Collected data entries
===============

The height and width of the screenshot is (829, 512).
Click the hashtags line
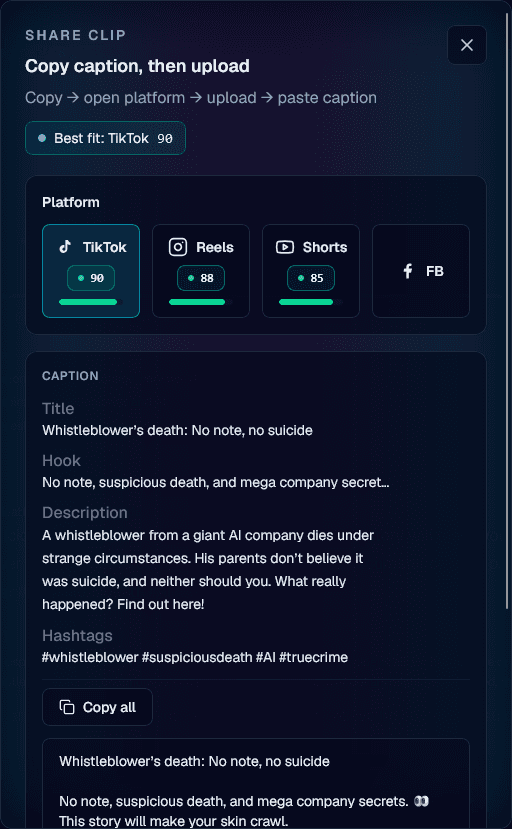point(195,658)
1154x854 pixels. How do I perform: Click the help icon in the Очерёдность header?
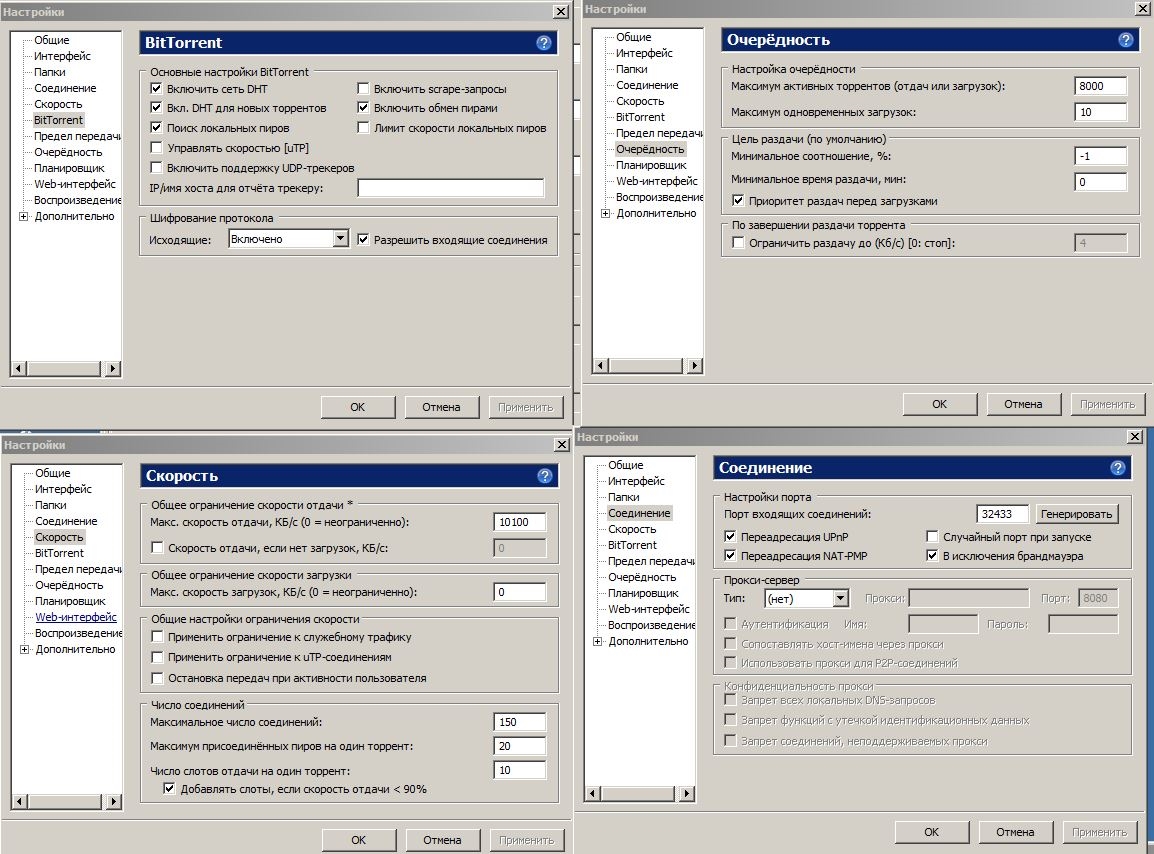tap(1125, 40)
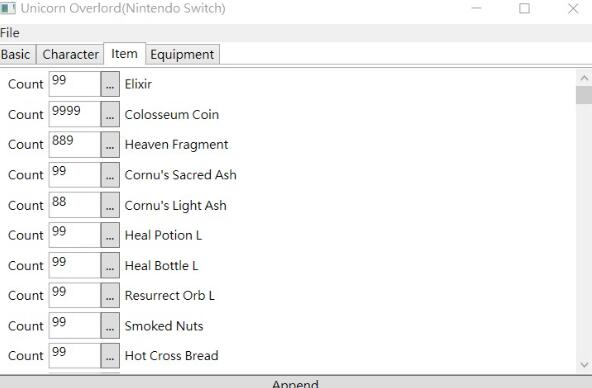Image resolution: width=592 pixels, height=388 pixels.
Task: Click the Append button
Action: tap(296, 382)
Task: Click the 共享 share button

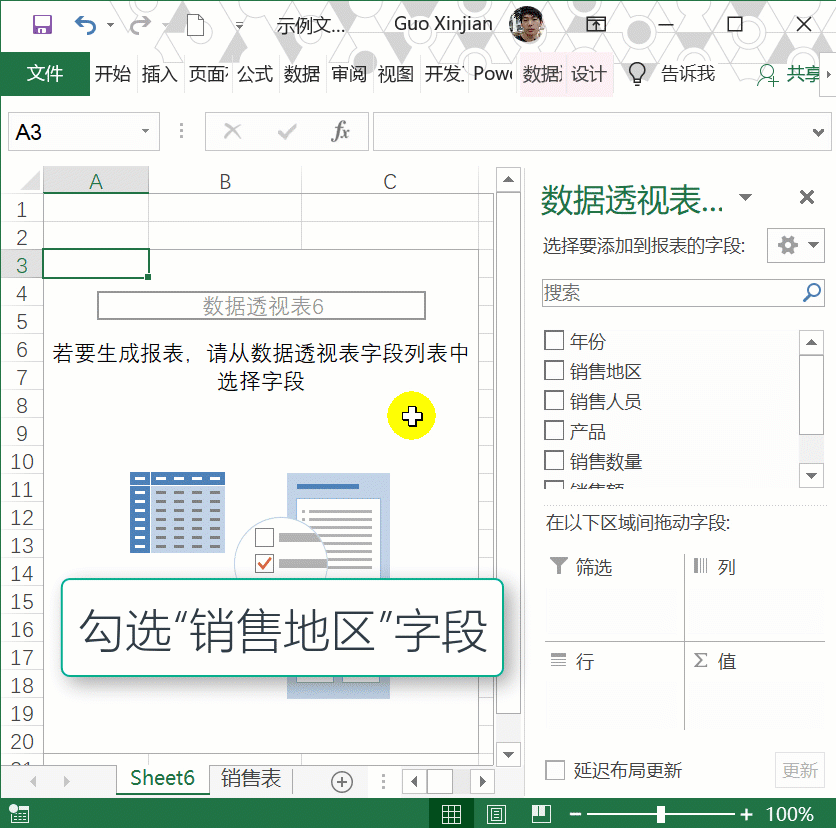Action: [x=791, y=74]
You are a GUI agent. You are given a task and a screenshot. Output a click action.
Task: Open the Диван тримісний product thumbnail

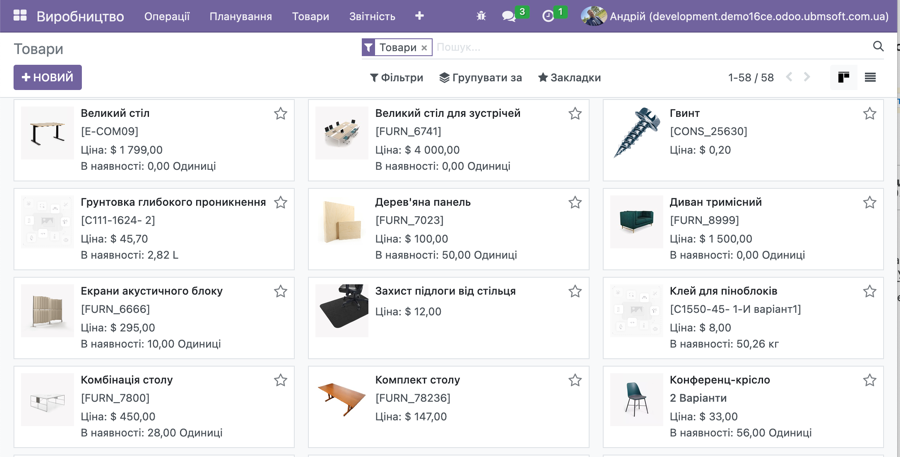tap(636, 222)
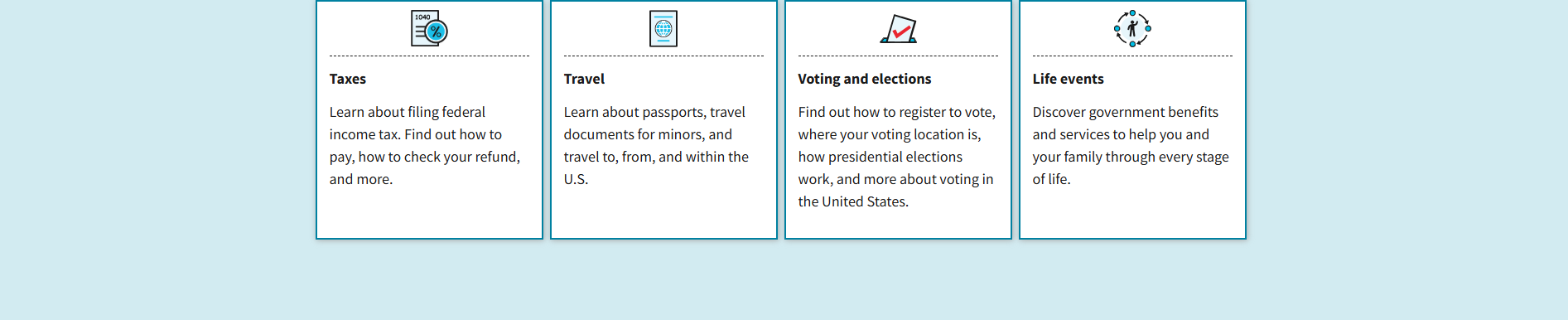Click the 'the United States.' text line
The height and width of the screenshot is (320, 1568).
point(853,201)
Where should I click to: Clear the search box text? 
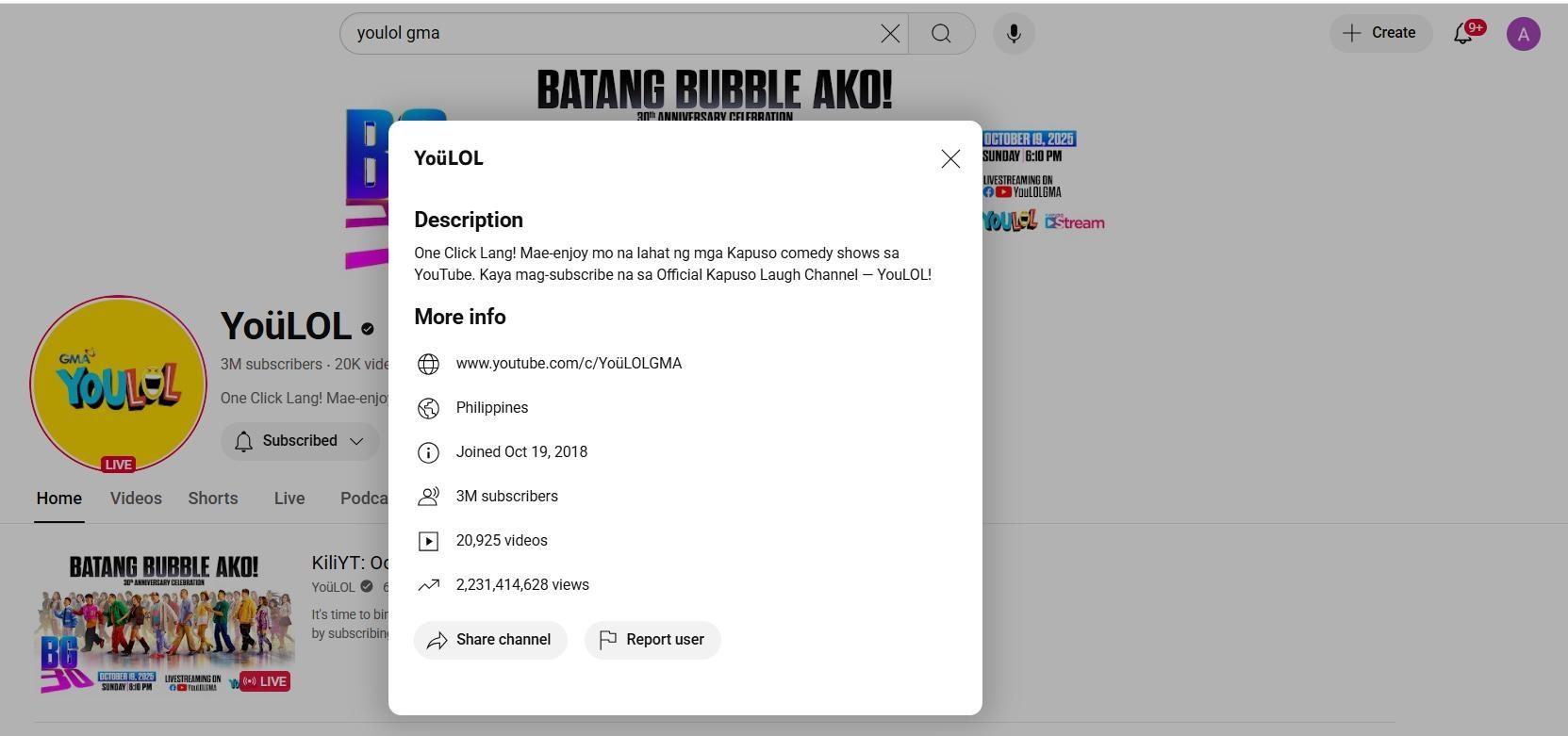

===============

**YOUR TASK:**
Pictures are to be left out; please print the rest of the records above word for word.

**TASK RESULT:**
The height and width of the screenshot is (829, 512).
Click the hashtags line
point(195,658)
1154x854 pixels. How do I perform: Click the help icon in the Очерёдность header?
tap(1125, 40)
Image resolution: width=592 pixels, height=388 pixels.
Task: Click the Append button
Action: tap(296, 382)
Task: Click the 共享 share button

Action: [x=791, y=74]
You are a GUI agent. You are given a task and a screenshot. Output a click action.
Task: Open the Диван тримісний product thumbnail

tap(636, 222)
Click the 'the United States.' text line
The height and width of the screenshot is (320, 1568).
point(853,201)
Where should I click to: Clear the search box text? 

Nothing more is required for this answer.